In another day on the diplomatic high wire, Obama will also meet Russia's President Dmitry Medvedev, a week after abandoning a missile shield in Eastern Europe but denying that "paranoid" objections from Moscow were the reason.

He is also due to have his first face-to-face meeting with Japan's new Prime Minister Yukio Hatoyama.

The president gave a preview of the tone of his remarks to the UN on Wednesday in an address to former president Bill Clinton's annual global forum in New York.

"Around the world, even as we pursue a new era of engagement with other nations, we are raising a broader engagement, new partnerships between societies and citizens, community organizations and businesses," he said.

"We have been speaking directly to people around the world, including our friends across the Muslim world, with whom we launch new beginnings based on mutual interests and mutual respect."

"This spirit of partnership is a defining feature of our foreign policy."

A senior Obama administration official said the president would discuss how America was responding "aggressively" to global challenges and call on other nations to live up to their responsibility to act.

"He will detail the priorities of non-proliferation, peace and security, climate change, and global growth and development, and underscore America's fundamental commitment to universal values -- and challenge others in the United Nations to do the same," the official said.

The new US president's appearance at the UN offers other world leaders a chance to size up his diplomatic leverage, as a long list of testing domestic and foreign policy challenges bear down on the White House.

He got his first look at the view from the podium in the UN chamber on Tuesday, as he delivered a major speech on global warming, saying the United States was "determined" to carve out a new leadership role on climate change.

But Obama's hope for international cooperation is already being sorely tested, with wide divisions evident on issues that include the fight against climate change and whether to impose more punitive sanctions on Iran over its nuclear program.

Obama's speech will be closely watched to see if Iran's firebrand President Mahmoud Ahmadinejad is on the floor of the UN chamber, and for his reaction.

Iran has so far refused to accept Obama's call for direct dialogue and the showdown over the Islamic Republic's nuclear program will hit a pivotal point when it sends officials to talks with world powers on October 1 in Geneva.

The president also got a taste of the frustrations of mediating the intractable Middle East conflict on Tuesday, when he was unable to get Israeli and Palestinian leaders to agree to open talks, after a three-way summit.

Obama's UN address comes amid an exacting week on the world stage. On Thursday he moves on to Pittsburgh to cajole fellow world leaders to agree to recession exit strategies at the G20 economic summit.

When Obama strode on to the world stage in April, at the last G20 summit in London, he was still surfing the euphoria of his historic inauguration, with domestic approval ratings above 60 percent.

Things are somewhat different as he steps to the podium on Wednesday.

With his popularity pummeled by the battle over his landmark health care reform drive, Obama is clinging to majority approval in most polls.

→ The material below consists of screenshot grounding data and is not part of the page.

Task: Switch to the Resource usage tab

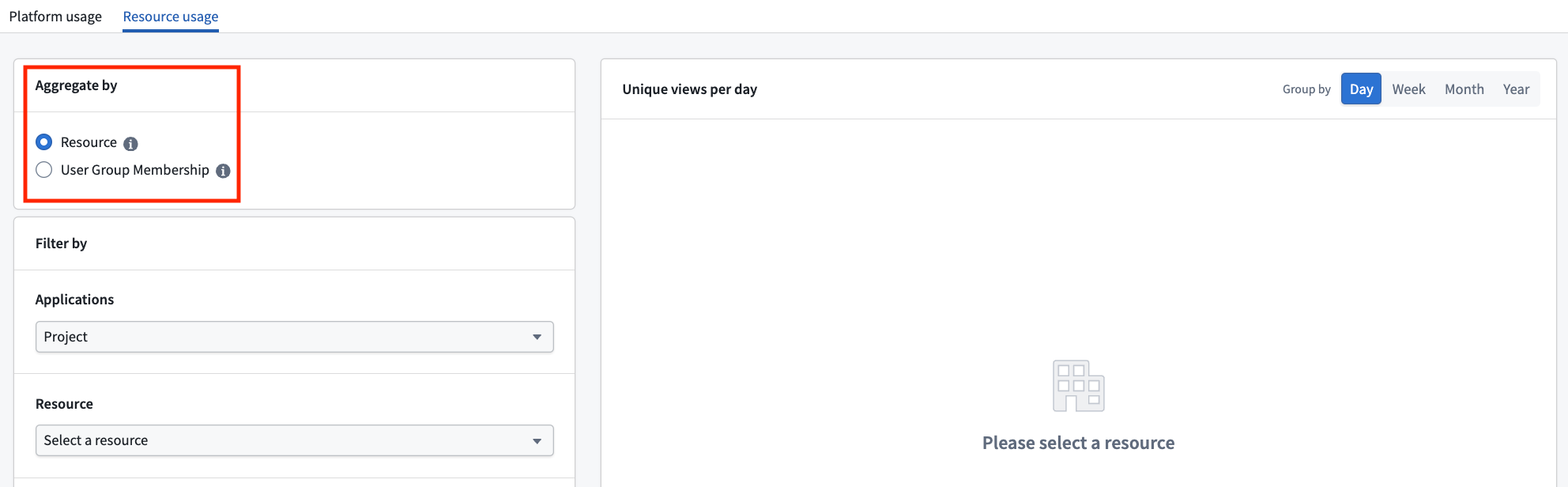Action: coord(171,17)
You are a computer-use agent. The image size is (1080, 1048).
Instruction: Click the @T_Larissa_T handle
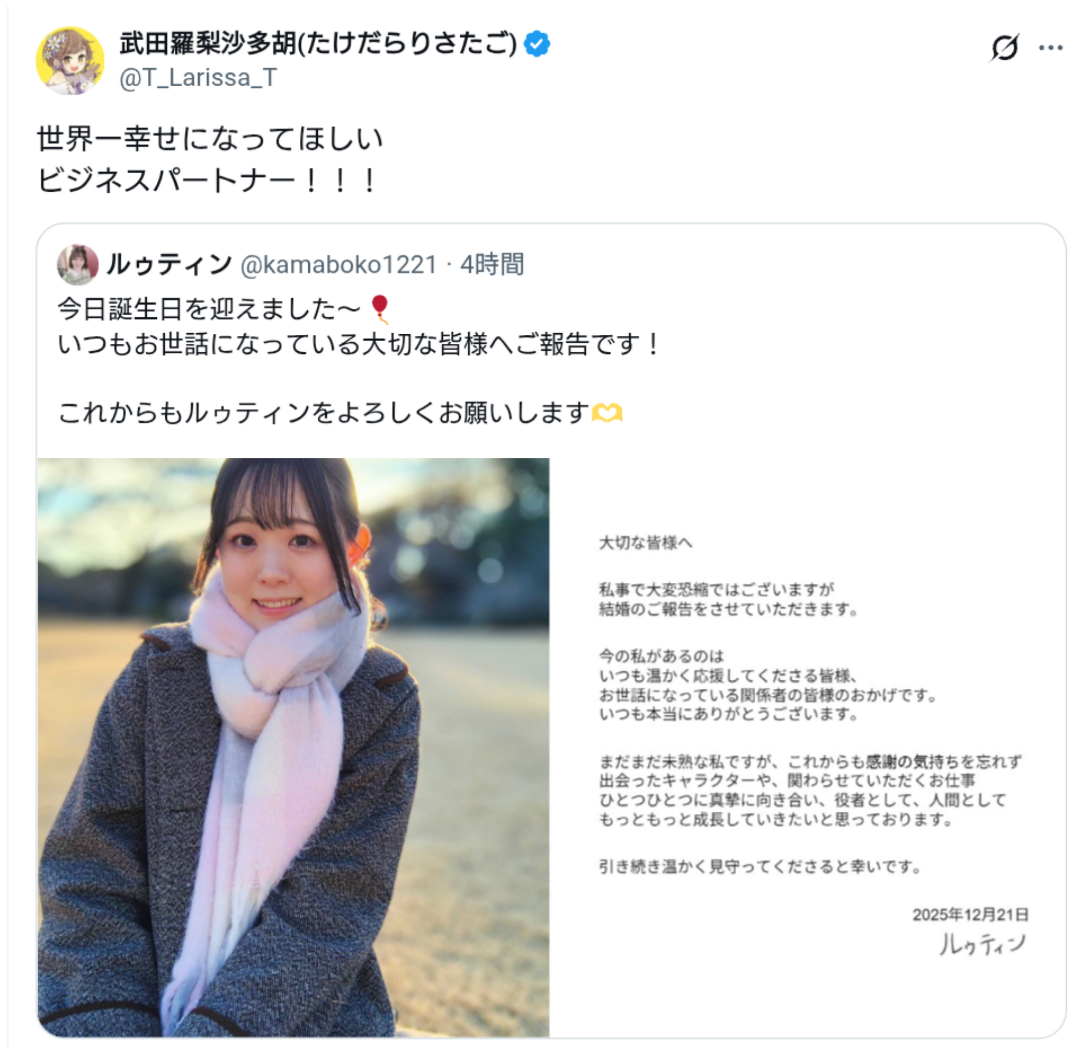(x=198, y=78)
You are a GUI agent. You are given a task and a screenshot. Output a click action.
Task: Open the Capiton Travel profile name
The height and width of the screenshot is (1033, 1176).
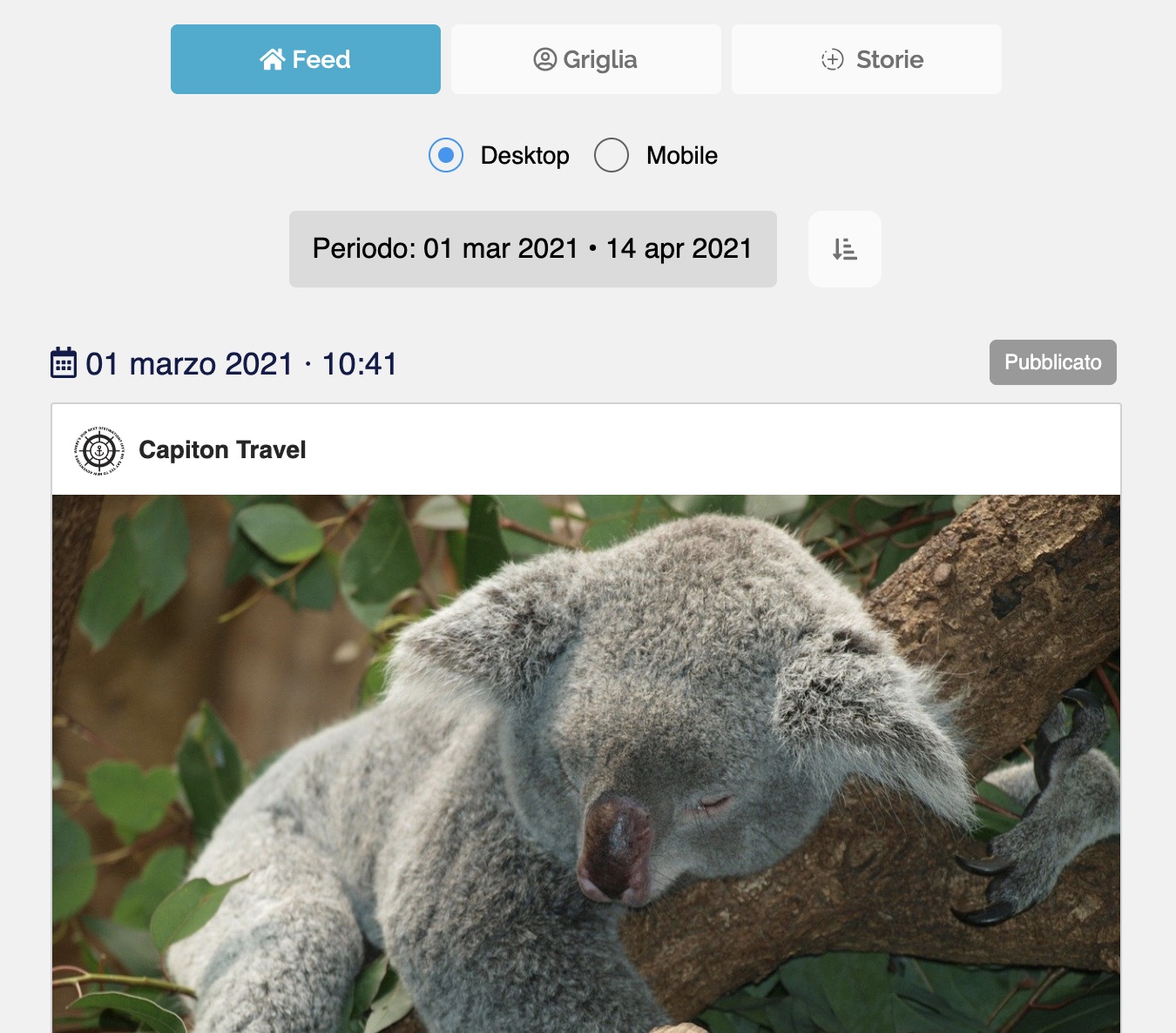pyautogui.click(x=223, y=449)
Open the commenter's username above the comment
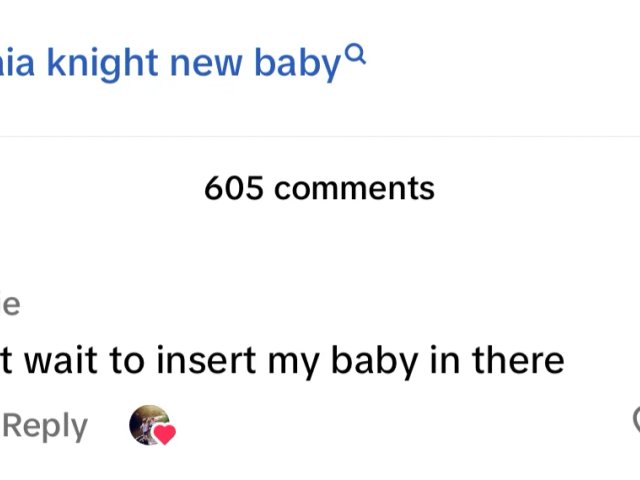This screenshot has width=640, height=480. (10, 305)
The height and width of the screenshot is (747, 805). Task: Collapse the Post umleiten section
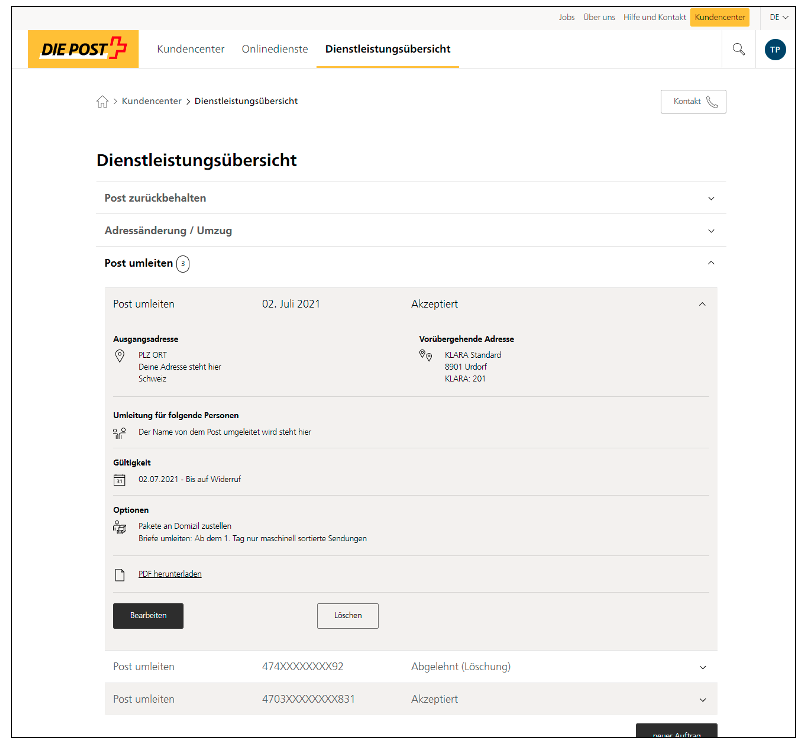710,263
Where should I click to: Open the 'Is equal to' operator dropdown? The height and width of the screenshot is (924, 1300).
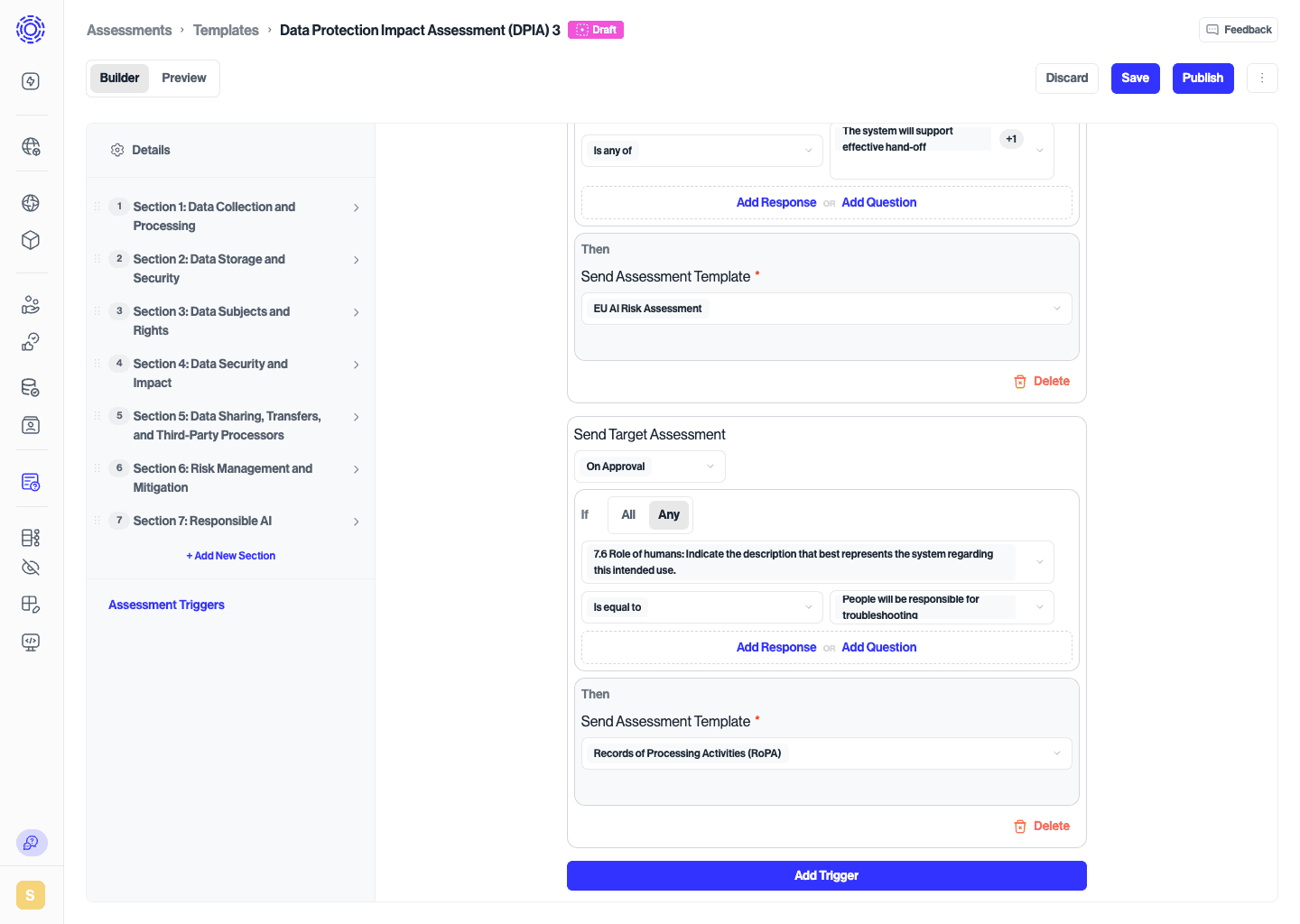pyautogui.click(x=701, y=607)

Many of Obama's top priorities -- including climate change legislation and financial regulatory reform on which G20 partners are demanding action -- are facing heavy weather in Congress.

Obama aides argue that he has transformed the image of the United States abroad following the transatlantic schisms of George W. Bush's presidency, a view backed up by recent polling.

But there is little evidence so far that he has changed the paradigm of festering global conflicts.